Le deuxième facteur de développement du « manger local », moins important, est la quête d’une identité locale ou régionale. Ainsi que l’affirme, par exemple, un restaurateur de la Ferté-Gaucher, « ce qui manque aujourd’hui à l’Île-de-France, ce sont des plats traditionnels comme la potée auvergnate ou la choucroute. A nous de travailler les produits du terroir afin de personnaliser nos plats et de raconter ce territoire francilien ».
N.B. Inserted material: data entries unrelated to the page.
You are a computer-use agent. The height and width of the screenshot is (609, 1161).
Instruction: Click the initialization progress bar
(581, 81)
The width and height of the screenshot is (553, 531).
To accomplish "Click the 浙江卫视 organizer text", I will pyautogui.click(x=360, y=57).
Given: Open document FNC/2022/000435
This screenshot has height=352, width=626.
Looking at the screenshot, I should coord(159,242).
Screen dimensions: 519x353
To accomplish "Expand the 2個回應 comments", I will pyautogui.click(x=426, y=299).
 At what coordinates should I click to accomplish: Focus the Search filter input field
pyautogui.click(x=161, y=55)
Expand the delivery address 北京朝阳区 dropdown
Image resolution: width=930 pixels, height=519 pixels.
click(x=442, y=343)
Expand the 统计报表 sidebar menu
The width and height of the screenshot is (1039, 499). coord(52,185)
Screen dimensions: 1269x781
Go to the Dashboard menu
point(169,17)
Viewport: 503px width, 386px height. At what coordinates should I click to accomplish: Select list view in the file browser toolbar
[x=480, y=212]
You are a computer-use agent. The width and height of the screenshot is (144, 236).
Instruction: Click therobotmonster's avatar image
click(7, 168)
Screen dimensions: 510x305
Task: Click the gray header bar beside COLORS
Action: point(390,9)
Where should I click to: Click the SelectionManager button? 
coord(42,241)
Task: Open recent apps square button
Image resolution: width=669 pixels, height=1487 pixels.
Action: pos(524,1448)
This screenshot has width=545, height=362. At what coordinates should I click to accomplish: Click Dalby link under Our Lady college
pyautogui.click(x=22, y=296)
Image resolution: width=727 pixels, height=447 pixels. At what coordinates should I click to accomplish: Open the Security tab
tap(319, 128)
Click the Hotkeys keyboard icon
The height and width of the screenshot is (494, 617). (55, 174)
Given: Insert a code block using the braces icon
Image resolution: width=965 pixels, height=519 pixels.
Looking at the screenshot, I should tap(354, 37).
L’écho du patriotisme économique et des idées des décroissants

Le troisième facteur est l’écho rencontré en France depuis quelques années par la thématique du patriotisme économique. Cela s’est notamment traduit par la création en 2011 du label Origine France Garantie, qui est certifié par un organisme indépendant, le Bureau Veritas Certification, leader mondial en la matière. Pour obtenir ce label, au moins 50 % du prix de revient unitaire du produit doit être acquis en France et il doit y prendre sa forme « distinctive ». En clair, la France doit être le lieu où se sont déroulées les activités ayant donné au produit industriel ses caractéristiques principales ou le lieu de provenance de l’extraction, de la récolte, de croissance intégrale du produit pour les végétaux ou le lieu où l’animal est né, a été élevé et abattu pour les animaux d’élevage. Sur la base de ces critères, pour qu’un jambon obtienne le label, toutes les étapes entre la naissance du porc et le conditionnement du jambon doivent être effectuées en France, à savoir son élevage, son abattage et la découpe. De nombreux produits agroalimentaires ont ainsi obtenu le label Origine France Garantie.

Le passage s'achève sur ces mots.